Problem to work on:
Word for word, restate the lines that run from the line containing "Click the small chevron beside px" to the last line of the records below.

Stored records
************

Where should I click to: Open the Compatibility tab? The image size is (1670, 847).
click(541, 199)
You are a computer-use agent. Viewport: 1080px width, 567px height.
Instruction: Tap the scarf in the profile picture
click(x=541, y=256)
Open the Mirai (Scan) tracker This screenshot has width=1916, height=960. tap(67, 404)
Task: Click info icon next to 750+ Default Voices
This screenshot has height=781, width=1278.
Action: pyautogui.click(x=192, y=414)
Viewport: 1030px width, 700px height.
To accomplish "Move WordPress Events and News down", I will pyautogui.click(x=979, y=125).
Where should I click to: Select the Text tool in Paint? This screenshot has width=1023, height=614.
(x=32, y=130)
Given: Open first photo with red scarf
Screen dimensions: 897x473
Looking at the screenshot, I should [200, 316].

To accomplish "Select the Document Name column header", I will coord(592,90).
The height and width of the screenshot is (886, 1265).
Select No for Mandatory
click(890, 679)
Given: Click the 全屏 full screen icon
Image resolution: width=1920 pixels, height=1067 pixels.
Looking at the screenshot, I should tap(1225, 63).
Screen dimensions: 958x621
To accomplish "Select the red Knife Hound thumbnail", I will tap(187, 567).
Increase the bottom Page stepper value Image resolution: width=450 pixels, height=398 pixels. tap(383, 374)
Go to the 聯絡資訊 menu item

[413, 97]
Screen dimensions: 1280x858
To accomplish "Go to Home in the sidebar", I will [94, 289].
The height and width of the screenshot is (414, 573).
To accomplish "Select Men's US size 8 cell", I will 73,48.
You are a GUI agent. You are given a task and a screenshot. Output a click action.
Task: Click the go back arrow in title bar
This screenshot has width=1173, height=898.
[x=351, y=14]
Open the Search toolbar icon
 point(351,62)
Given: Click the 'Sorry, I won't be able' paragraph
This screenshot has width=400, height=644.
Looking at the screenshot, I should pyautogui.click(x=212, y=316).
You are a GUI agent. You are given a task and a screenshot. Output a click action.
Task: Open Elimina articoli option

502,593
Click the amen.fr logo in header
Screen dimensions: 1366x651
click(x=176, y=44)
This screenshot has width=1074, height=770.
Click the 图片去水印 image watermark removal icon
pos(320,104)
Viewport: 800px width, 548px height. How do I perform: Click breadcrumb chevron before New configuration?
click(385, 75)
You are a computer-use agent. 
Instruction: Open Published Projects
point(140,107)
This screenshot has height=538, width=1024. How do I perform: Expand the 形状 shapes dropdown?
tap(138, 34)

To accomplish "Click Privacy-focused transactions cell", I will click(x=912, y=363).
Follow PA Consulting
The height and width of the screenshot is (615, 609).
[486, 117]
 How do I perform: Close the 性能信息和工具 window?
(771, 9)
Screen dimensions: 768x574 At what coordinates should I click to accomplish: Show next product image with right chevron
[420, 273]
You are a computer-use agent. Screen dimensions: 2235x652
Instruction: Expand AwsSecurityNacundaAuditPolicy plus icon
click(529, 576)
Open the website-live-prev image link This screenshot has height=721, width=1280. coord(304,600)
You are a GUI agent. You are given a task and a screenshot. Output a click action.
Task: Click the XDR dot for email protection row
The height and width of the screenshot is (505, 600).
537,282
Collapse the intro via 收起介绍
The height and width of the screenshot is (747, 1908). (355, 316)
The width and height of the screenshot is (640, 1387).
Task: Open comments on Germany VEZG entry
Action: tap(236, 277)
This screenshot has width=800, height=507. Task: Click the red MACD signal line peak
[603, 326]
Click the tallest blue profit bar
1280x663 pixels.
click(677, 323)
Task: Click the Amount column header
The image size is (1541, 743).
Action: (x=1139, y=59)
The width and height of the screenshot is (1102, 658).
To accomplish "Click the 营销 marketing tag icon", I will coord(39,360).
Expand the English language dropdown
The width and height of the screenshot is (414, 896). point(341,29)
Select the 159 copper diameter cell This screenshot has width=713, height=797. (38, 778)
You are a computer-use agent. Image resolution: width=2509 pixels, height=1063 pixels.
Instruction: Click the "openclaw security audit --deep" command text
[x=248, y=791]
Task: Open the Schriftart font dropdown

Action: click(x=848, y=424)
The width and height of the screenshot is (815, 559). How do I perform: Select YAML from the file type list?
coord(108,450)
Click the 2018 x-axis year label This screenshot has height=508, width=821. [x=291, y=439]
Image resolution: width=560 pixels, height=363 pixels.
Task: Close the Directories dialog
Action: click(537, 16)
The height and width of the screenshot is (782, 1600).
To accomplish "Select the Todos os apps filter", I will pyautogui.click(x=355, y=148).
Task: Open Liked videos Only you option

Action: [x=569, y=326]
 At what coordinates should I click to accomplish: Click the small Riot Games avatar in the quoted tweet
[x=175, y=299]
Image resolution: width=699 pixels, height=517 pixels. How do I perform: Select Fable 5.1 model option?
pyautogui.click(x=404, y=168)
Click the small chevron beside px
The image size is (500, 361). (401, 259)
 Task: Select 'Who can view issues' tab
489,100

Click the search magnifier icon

************

Answer space:
Click the small chevron beside px
The image size is (500, 361). (401, 259)
 Task: Select 'Who can view issues' tab
489,100

Click the search magnifier icon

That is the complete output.